Records to use:
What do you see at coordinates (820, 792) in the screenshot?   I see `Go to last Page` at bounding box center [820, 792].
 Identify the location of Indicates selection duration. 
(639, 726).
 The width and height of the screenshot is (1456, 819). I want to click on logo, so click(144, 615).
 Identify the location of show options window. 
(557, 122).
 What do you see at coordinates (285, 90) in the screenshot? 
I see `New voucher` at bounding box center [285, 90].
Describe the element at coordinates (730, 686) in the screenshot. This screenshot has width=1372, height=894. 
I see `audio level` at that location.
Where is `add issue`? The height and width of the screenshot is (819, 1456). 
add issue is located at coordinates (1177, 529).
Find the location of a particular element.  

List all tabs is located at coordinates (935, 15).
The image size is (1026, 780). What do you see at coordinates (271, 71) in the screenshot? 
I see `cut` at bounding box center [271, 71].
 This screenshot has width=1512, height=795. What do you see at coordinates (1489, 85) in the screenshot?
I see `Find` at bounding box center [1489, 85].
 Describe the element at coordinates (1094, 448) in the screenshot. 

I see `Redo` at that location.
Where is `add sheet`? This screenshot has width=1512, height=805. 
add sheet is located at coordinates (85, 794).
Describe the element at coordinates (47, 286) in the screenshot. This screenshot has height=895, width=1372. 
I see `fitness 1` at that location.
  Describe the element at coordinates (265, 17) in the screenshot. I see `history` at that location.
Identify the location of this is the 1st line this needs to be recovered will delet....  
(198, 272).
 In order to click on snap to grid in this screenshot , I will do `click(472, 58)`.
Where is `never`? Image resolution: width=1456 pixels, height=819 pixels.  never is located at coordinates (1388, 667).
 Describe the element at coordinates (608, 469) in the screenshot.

Exercise: Copy out all of the entries above word for word, keeping every line the same.

Correct answer:
What do you see at coordinates (820, 792) in the screenshot?   I see `Go to last Page` at bounding box center [820, 792].
 Identify the location of Indicates selection duration. 
(639, 726).
 The width and height of the screenshot is (1456, 819). I want to click on logo, so click(144, 615).
 Identify the location of show options window. 
(557, 122).
 What do you see at coordinates (285, 90) in the screenshot? 
I see `New voucher` at bounding box center [285, 90].
Describe the element at coordinates (730, 686) in the screenshot. This screenshot has width=1372, height=894. 
I see `audio level` at that location.
Where is `add issue`? The height and width of the screenshot is (819, 1456). 
add issue is located at coordinates (1177, 529).
Find the location of a particular element.  

List all tabs is located at coordinates (935, 15).
The image size is (1026, 780). What do you see at coordinates (271, 71) in the screenshot? 
I see `cut` at bounding box center [271, 71].
 This screenshot has width=1512, height=795. What do you see at coordinates (1489, 85) in the screenshot?
I see `Find` at bounding box center [1489, 85].
 Describe the element at coordinates (1094, 448) in the screenshot. 

I see `Redo` at that location.
Where is `add sheet`? This screenshot has width=1512, height=805. 
add sheet is located at coordinates (85, 794).
Describe the element at coordinates (47, 286) in the screenshot. This screenshot has height=895, width=1372. 
I see `fitness 1` at that location.
  Describe the element at coordinates (265, 17) in the screenshot. I see `history` at that location.
Identify the location of this is the 1st line this needs to be recovered will delet....  
(198, 272).
 In order to click on snap to grid in this screenshot , I will do `click(472, 58)`.
Where is `never`? Image resolution: width=1456 pixels, height=819 pixels.  never is located at coordinates (1388, 667).
 Describe the element at coordinates (608, 469) in the screenshot.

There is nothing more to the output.